Note that a “TACO” does not mean a complete withdrawal from the Middle East. Instead, it involves first launching a large-scale airstrike to demonstrate a tough stance, then declaring “mission accomplished” and gradually withdrawing troops. This approach safeguards the interests of the domestic military-industrial complex, provides voters with a satisfactory explanation, and avoids a protracted war that could cripple the economy.
Many believe Trump will remain hardline to the end, but that is a misunderstanding of his core objective. He seeks electoral victory, not military victory. A prolonged war would only cause the stock market to continue falling and lead to voter dissatisfaction. Cutting losses early and shifting the focus back to the economy is the optimal choice.
Two Scenarios for U.S. Interest Rate Hikes
There is currently significant disagreement in the market regarding whether the Federal Reserve will raise interest rates. I have only two clear predictions:
- If rates are raised: U.S. Treasury yields will surge rapidly, U.S. stocks will fall below 5,557 points, global risk assets will plummet collectively, the dollar will strengthen in the short term, gold will fall before rising, and physical assets will become the sole safe haven.
- If rates are not raised: The dollar will weaken, risk assets will see a rebound, but inflation will resurface, putting greater selling pressure on long-term U.S. Treasuries, and the problem will ultimately have to be resolved through balance sheet expansion.
The current situation is that the Fed is caught between inflation and financial stability; whichever path it chooses will ultimately lead to monetary easing.

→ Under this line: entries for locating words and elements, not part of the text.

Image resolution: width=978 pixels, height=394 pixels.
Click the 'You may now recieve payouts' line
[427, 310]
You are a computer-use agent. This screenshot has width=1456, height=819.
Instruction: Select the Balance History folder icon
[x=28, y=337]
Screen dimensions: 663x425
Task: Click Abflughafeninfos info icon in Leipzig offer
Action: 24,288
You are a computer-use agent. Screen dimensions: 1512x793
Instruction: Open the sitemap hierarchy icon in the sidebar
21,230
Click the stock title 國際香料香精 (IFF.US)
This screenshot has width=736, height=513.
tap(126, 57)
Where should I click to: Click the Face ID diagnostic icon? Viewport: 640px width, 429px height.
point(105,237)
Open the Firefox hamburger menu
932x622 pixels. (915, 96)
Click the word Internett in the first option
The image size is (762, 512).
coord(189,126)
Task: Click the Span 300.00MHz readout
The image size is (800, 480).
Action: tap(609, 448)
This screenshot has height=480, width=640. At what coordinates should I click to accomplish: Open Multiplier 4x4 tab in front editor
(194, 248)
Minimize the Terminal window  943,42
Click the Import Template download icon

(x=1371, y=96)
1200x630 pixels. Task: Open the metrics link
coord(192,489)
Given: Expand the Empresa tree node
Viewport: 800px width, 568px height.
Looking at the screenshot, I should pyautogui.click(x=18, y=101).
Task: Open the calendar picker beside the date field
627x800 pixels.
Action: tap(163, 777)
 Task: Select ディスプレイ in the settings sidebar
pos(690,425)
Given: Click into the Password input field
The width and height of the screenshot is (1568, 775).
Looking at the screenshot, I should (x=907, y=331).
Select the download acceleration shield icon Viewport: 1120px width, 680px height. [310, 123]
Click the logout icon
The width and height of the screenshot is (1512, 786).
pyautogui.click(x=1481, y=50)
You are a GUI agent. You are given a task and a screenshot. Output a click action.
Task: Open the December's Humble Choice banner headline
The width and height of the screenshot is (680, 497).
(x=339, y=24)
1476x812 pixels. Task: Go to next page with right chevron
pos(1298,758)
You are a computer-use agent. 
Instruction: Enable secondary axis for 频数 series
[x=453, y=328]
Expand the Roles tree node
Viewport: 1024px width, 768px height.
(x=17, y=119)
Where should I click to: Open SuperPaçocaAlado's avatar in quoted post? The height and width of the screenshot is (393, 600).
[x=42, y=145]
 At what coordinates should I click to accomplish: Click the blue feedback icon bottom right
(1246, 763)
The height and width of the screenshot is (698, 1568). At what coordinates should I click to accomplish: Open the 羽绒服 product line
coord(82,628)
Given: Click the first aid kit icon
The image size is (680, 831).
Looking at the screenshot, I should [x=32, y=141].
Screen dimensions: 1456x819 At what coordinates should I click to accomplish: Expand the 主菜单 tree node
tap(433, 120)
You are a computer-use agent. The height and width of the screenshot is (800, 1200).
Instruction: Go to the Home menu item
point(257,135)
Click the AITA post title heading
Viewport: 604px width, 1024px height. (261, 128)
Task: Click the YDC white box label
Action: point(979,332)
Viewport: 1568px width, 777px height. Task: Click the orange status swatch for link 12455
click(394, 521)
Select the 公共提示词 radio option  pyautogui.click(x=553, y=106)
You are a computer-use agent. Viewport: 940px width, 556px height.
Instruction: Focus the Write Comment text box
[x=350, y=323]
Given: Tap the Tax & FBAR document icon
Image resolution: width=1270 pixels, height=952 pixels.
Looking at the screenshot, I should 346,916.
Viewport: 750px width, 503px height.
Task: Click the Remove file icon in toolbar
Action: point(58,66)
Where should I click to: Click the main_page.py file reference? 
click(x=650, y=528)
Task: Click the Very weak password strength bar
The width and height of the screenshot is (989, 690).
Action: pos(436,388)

The only difference is whether it will inject liquidity directly or first trigger a panic-driven market bottom before doing so.
Trading Strategy Moving Forward
Do not attempt to bottom-fish in April; wait for three clear signals:
- Trump announces plans to withdraw troops from the Middle East
- The Fed clarifies the direction of its interest rate policy
- The S&P 500 tests support near the 5,557-point level
Until these signals materialize, keep your position size below 30%. Prioritize allocations to physical assets such as gold and crude oil, and avoid high-valuation tech stocks. Cash is king—wait for a clear opportunity before acting.